The final step is review and publish. The user reads through the complete SWMS, makes any final adjustments, and publishes the document. Publishing generates the PDF, creates a unique QR code for worker sign-on, and activates the document in the user's register. The SWMS is now ready for worker sign-on and site use.
Step 3 — Worker Sign-On via QR Code
Once the SWMS is published, the platform generates a unique QR code that is printed on the cover page of the document and is also accessible from the user's dashboard for direct display on a phone or tablet. Worker sign-on uses the QR code as the entry point to a mobile-friendly view of the SWMS content. The workflow is designed to take under 30 seconds per worker and to work on any smartphone without app installation.

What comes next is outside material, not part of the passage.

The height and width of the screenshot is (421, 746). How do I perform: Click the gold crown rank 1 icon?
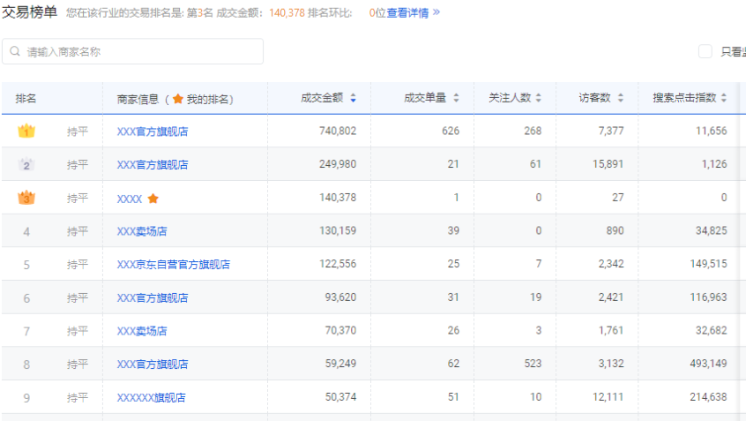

At the pre-start meeting, the supervisor displays the QR code — either on the printed SWMS cover page, on their phone, or on a tablet positioned at the sign-on station. Each worker opens their phone camera, points it at the QR code, and taps the notification that appears. This opens a mobile-optimised page showing the SWMS summary, the key hazards for the work, the main controls, and the sign-on form. The worker reads through the summary, enters their name, and confirms acknowledgement by tapping the sign-on button.
The platform records the sign-on with a timestamp, the device identifier, and the specific version of the SWMS the worker acknowledged. The record is tamper-evident — it cannot be modified after creation, and any attempt to retroactively add a worker to an earlier sign-on is visible in the audit trail. This evidentiary integrity is the main reason digital sign-on has replaced paper sign-on sheets on managed construction sites: the digital record is reliable in ways that paper cannot match.
Workers do not need to install an app, create an account, or log in. The sign-on page is a standard web page served by the platform, and the worker's interaction with it is a simple tap-to-acknowledge. This approach removes the friction that undermines other digital sign-on platforms — the friction that causes supervisors to fall back to paper sheets when workers cannot or will not install apps on their phones. The QR-to-browser workflow works for every smartphone without configuration.
When the SWMS is amended (discussed in step 5), the existing sign-ons are invalidated and workers must re-acknowledge the updated version before continuing the affected HRCW. The platform issues a notification to the previously signed-on workers and prompts them to scan the updated QR code. The supervisor sees the re-sign count on the dashboard in real time and can confirm that the full crew has acknowledged the amendment before releasing them back to work. This workflow is essential for compliance with WHS Regulation 2025 section 300, which requires workers to be made aware of the amended SWMS before continuing the HRCW.
Digital signatures are legally accepted under Australian WHS law. The Electronic Transactions Act 1999 (Cth) and equivalent state legislation confirm that electronic signatures are valid if the method identifies the person signing, indicates their intention, and is reliable under the circumstances. QR-code-to-browser sign-on meets all three criteria and produces stronger evidence of acknowledgement than handwritten signatures on a paper sheet.